Top of Data to examine
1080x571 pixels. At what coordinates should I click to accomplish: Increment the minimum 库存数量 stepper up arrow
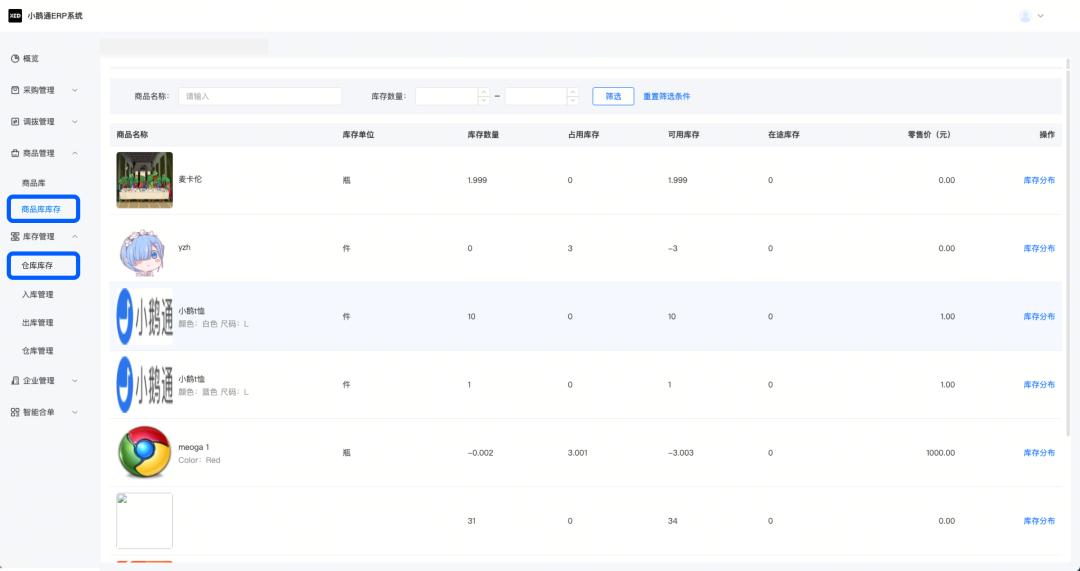click(484, 92)
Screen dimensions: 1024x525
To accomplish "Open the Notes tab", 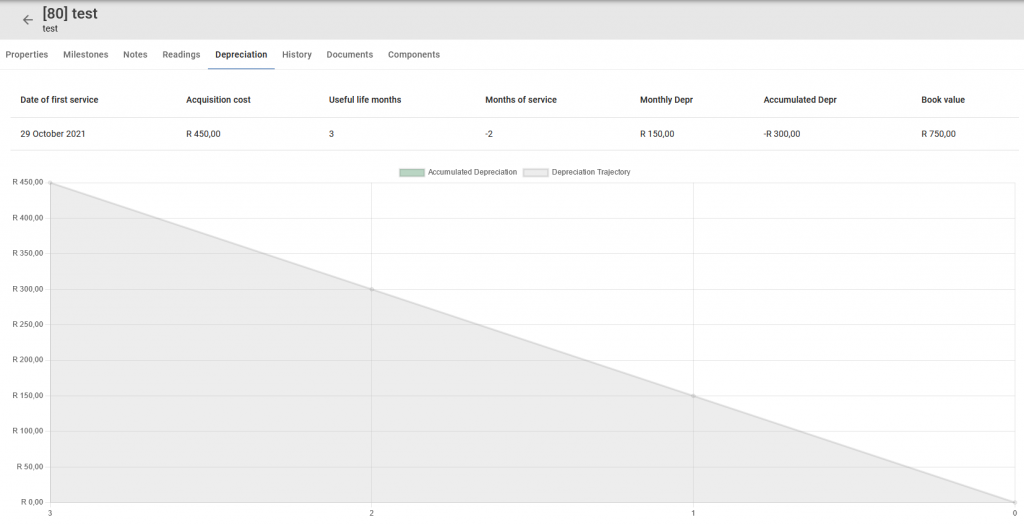I will click(135, 55).
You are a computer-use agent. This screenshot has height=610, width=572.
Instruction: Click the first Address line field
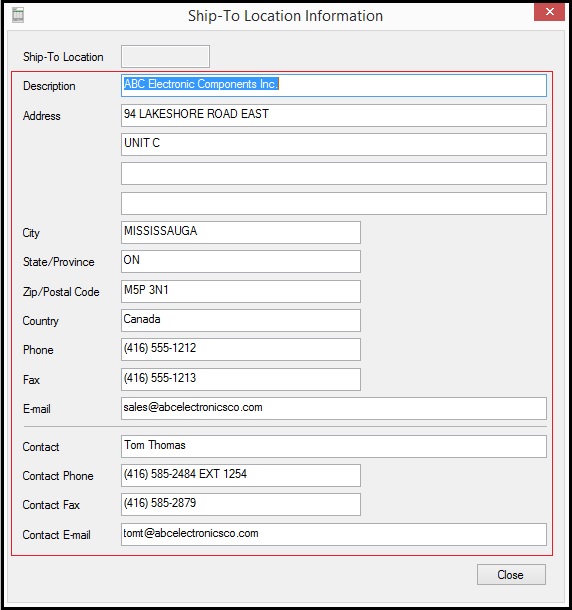334,115
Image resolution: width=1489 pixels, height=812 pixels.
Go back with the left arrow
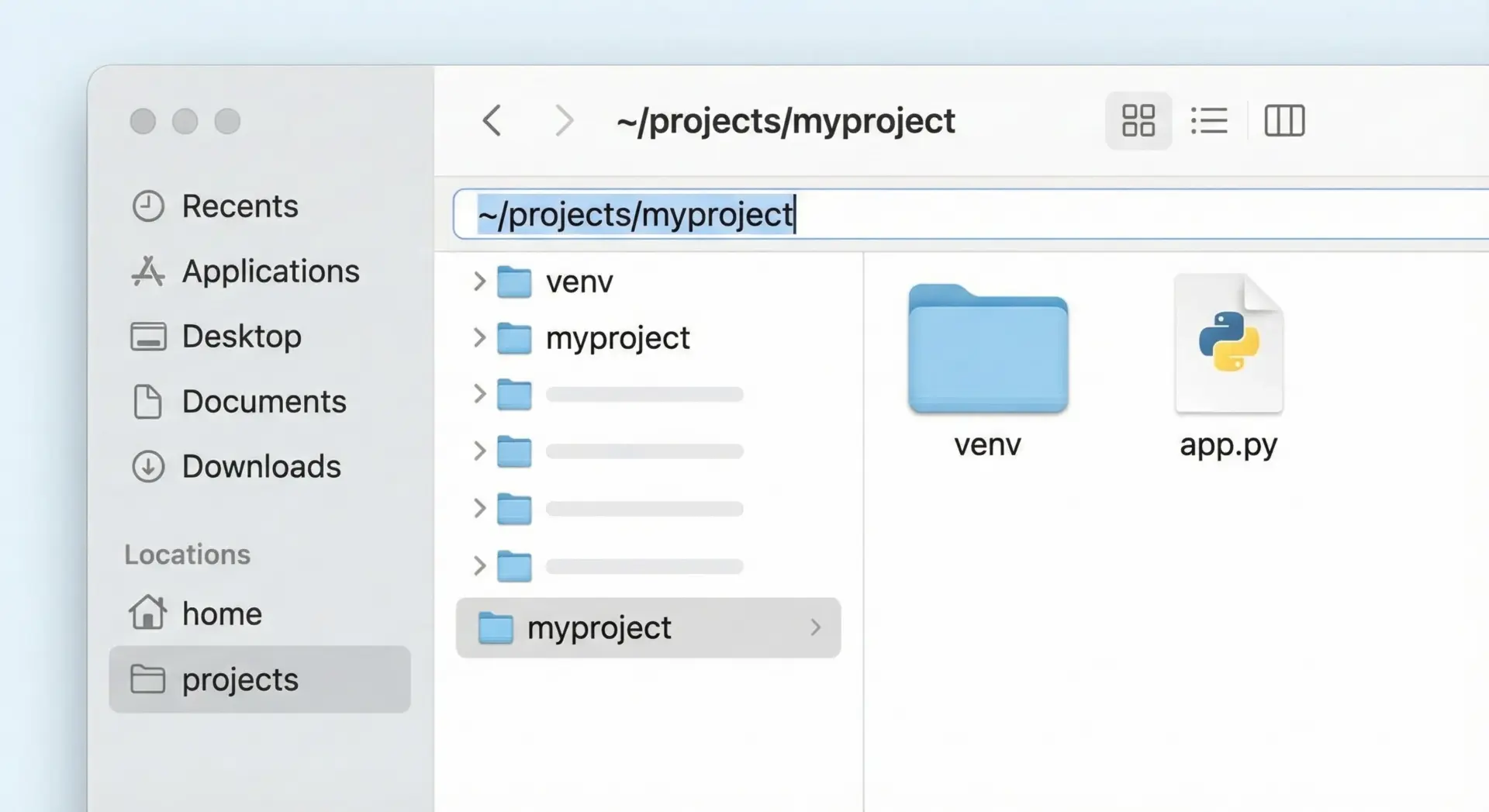click(492, 121)
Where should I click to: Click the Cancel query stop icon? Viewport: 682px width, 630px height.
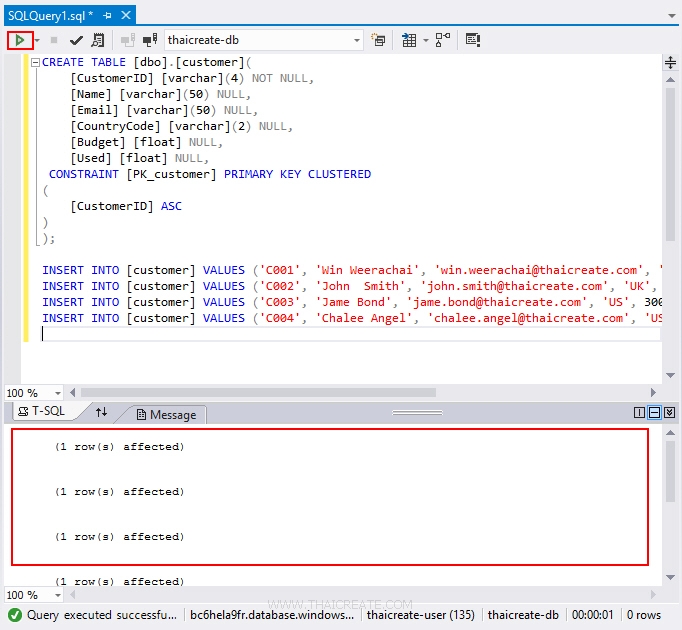[x=54, y=40]
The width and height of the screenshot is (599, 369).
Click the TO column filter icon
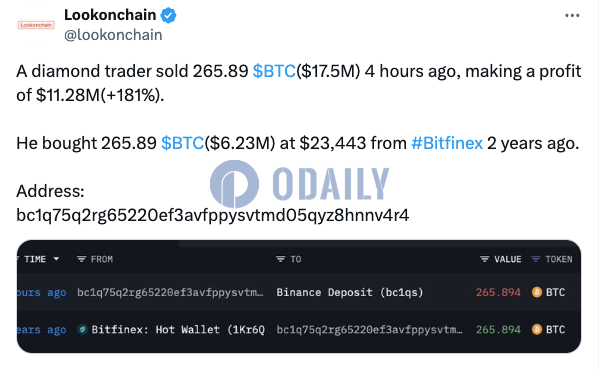point(280,259)
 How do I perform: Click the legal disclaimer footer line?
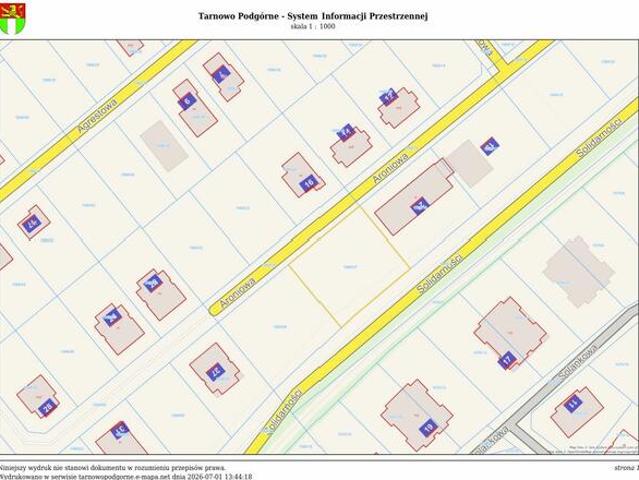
Bottom of Data to examine
◆ **Work required**: Starting with the line that holds "The width and", repeat exactly every line through the end of the material above, both ends included, without the pictures.

◆ **Completed exercise**:
The width and height of the screenshot is (599, 369).
Click the TO column filter icon
point(280,259)
 How do I perform: Click the legal disclaimer footer line?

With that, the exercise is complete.